- Opening Delimiter -

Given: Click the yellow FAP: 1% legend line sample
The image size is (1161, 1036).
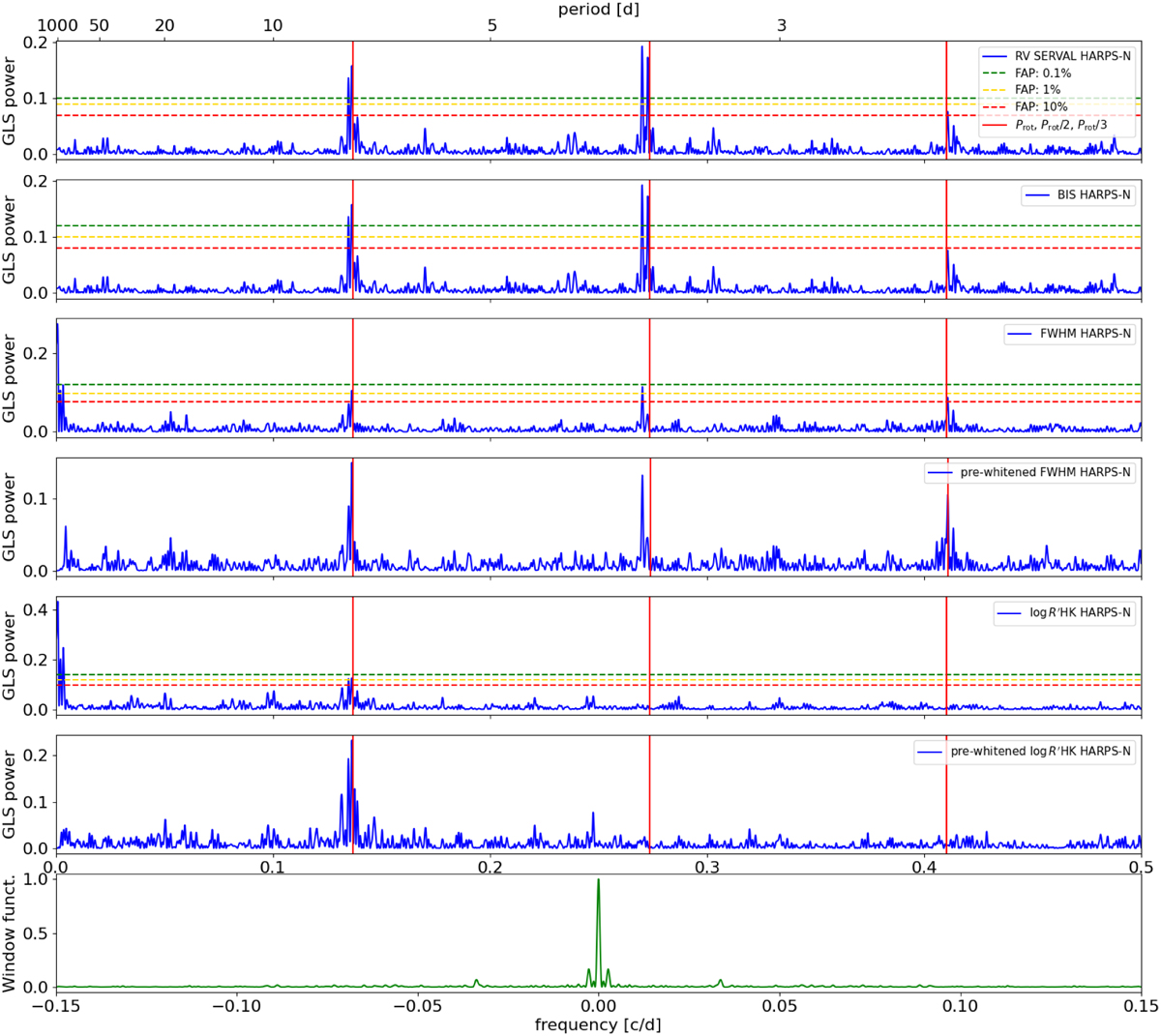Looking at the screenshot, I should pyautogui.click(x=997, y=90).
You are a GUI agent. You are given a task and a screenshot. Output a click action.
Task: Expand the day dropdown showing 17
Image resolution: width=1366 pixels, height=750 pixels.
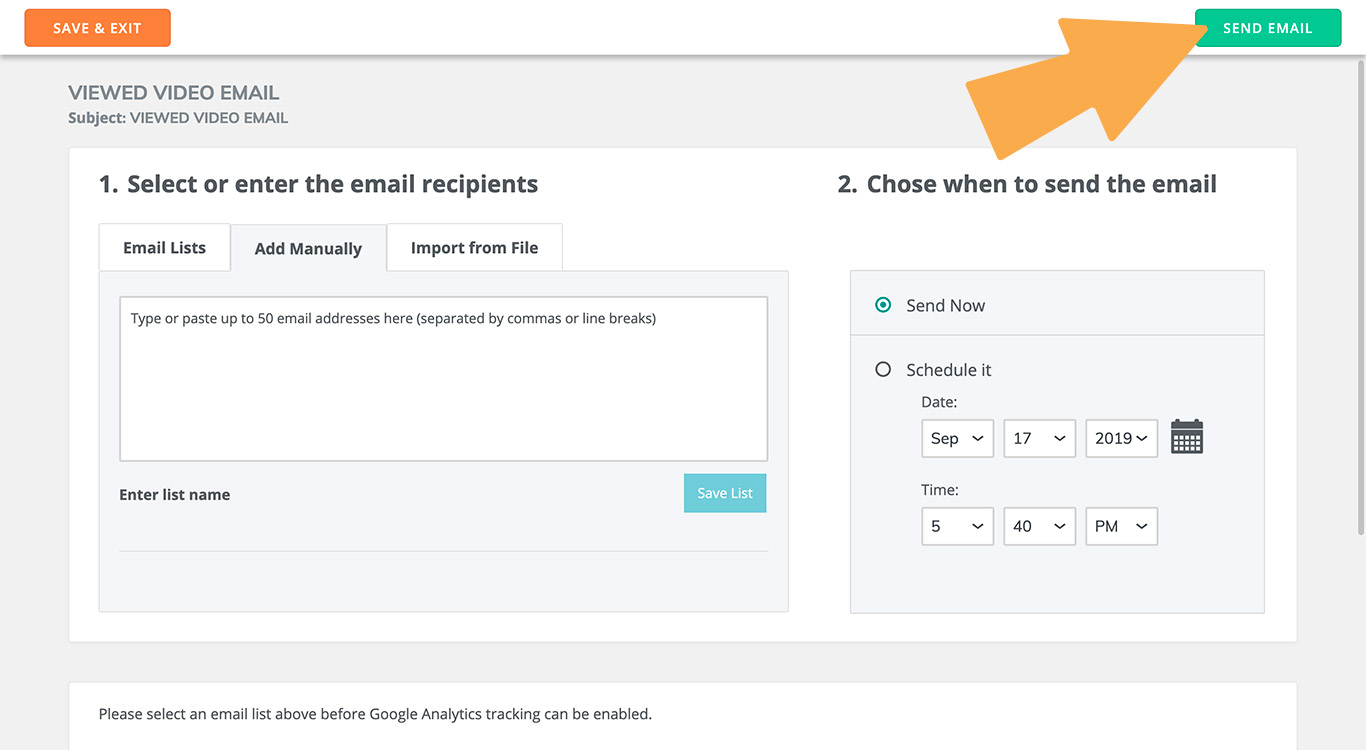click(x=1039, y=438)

- Closing Delimiter -

* _WORK INSTRUCTION_
The result should be a verbatim copy of the data, free of pictures.

* _RESPONSE_
Given: Click the yellow FAP: 1% legend line sample
The image size is (1161, 1036).
Looking at the screenshot, I should pyautogui.click(x=997, y=90).
You are a GUI agent. You are given a task and a screenshot. Output a click action.
Task: Expand the day dropdown showing 17
Image resolution: width=1366 pixels, height=750 pixels.
click(x=1039, y=438)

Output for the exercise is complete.